“Giving is a great prayer.”
Elena Brower, “Tenses: six,” Softening Time

By: Gabriela Yareliz
My husband and I live in a pre-war apartment, which means we have a hot pipe that runs through the bathroom that now glows with heat. I walked past it this morning, and felt the warmth radiating from below the chipped paint.

The radiator is on and the eye mask is too. Despite the flowing warmth, the wooden floor feels icy. I find November to be one of the coldest months. I have memories of one of my closest friends visiting me around Veterans Day, and that, my friends, was the coldest week of all. We were running in and out of shops and cafes on the Upper East Side (UES) for shelter from the cutting ice wind.
It’s always giving season, in my opinion, but we enter a season that is hyper focused on it. November is shopping and donating season. It’s a season of gratitude, abundance and generosity. This is a time that, for me, is filled with gift brainstorming and gathering Christmas and New Years gifts, little by little, to avoid the overwhelm and December frenzy and stealing of packages. I start hiding things and forgetting where I hid them like a squirrel. I start making my repeated visits to the post office.

They call December sparkle season, but November is not far behind. It’s a season where the nights are darker, but the glitz and glimmer of NYC starts to shine through. Columbus Circle gets decorated, ice skating rinks fill up, UES looks like a scene from a storybook (or it did) and Upper West Side gives itself to the magic of The Nutcracker.

One of the magical Holiday Markets (Bryant Park) is up, and the rest will be constructed this month.
This week, we had a rain deluge and a windstorm.
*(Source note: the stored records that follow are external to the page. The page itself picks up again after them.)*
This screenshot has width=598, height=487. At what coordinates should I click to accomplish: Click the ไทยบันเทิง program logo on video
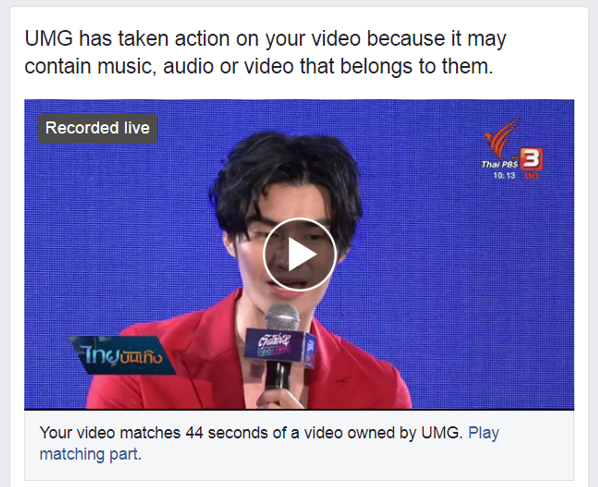[x=122, y=355]
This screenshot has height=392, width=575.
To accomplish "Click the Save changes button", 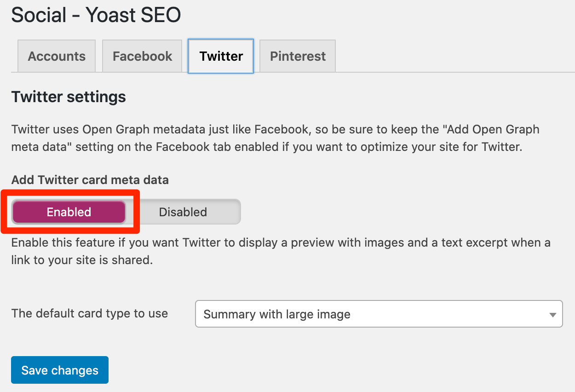I will [x=59, y=369].
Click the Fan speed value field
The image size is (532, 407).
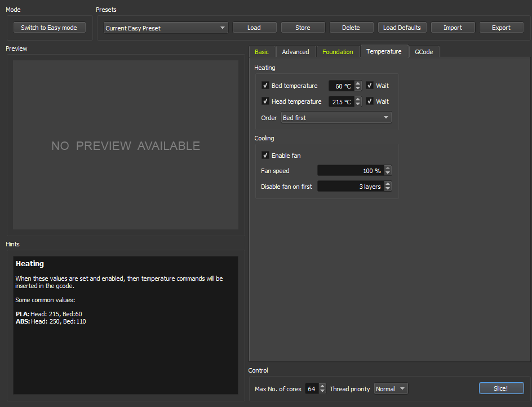349,171
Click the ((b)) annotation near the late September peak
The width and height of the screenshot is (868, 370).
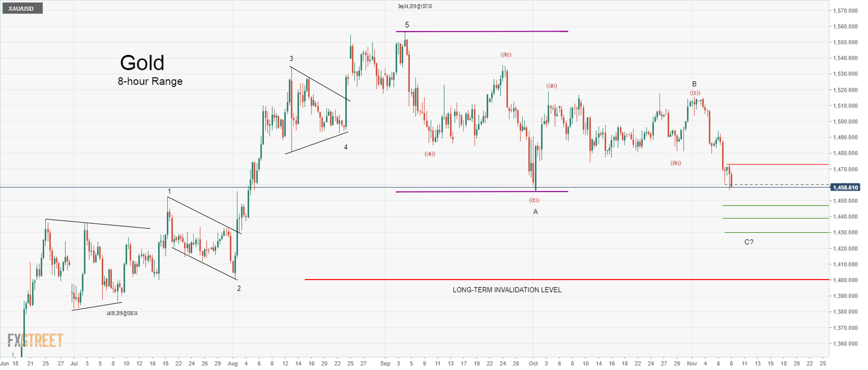(506, 55)
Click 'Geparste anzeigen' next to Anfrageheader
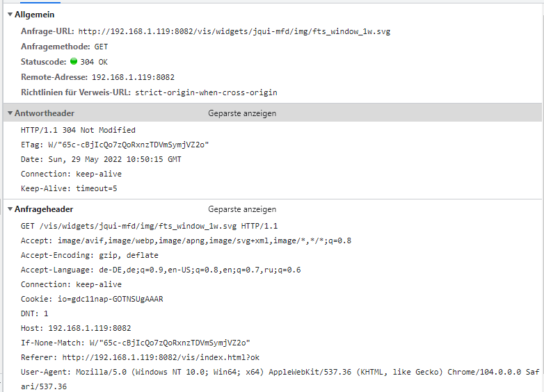Screen dimensions: 544x392 (x=242, y=209)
Flooding and wind that made 52F feel like 36F blasted through NYC streets that turn into wind tunnels.
My umbrella was useless as I was literally clinging to street signs to not blow away (thank you, brutal city wind for making me feel light and dainty again). My jacket, I soon discovered, felt a little too thin for the frigid blasts, I realized as I walked down a familiar block to see if our favorite Chinese bakery had reopened from their 1+ month break. It’s time to bring out the other jackets and layers.

I would be lying if I didn’t admit sugar plums are already floating through my head. Yesterday, I got some much needed deep cleaning and reorganizing done. A sigh of relief. I lit a cozy candle, caught up with my mom, and flipped through my new cookbooks (my new favorite pastime) as I waited for the towels to dry downstairs.
I keep checking the Love Shack Fancy page to see if that menorah I want is back. The feeling of Christmas is in the air.
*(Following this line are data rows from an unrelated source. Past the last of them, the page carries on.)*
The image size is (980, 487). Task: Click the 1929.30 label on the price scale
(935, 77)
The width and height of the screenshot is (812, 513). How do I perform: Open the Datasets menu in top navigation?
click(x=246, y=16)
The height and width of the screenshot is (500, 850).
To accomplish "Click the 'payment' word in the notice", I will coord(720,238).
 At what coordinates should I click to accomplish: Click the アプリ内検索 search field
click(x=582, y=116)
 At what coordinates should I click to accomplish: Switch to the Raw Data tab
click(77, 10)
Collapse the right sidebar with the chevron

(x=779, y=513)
As we creep closer to Christmas, November is for long bundled up walks, candles in the darkness and no overhead lighting, warm teas and lattes to warm the spirit in the mornings and evenings, soupy lunches, butter melting on warm bread.
It’s a cozy season of comfort and scouting. Time to hit up Bleeker Street in the evenings to look into the shop windows and find the perfect gift that reminds a loved one that they are loved and known.
Despite the cold— November invites us to balance the wandering outside with the shelter and cozy we find inside. It teaches us to stay in movement (there is a lot to do, see and plan), but also to come inwards and nourish. What are your November plans?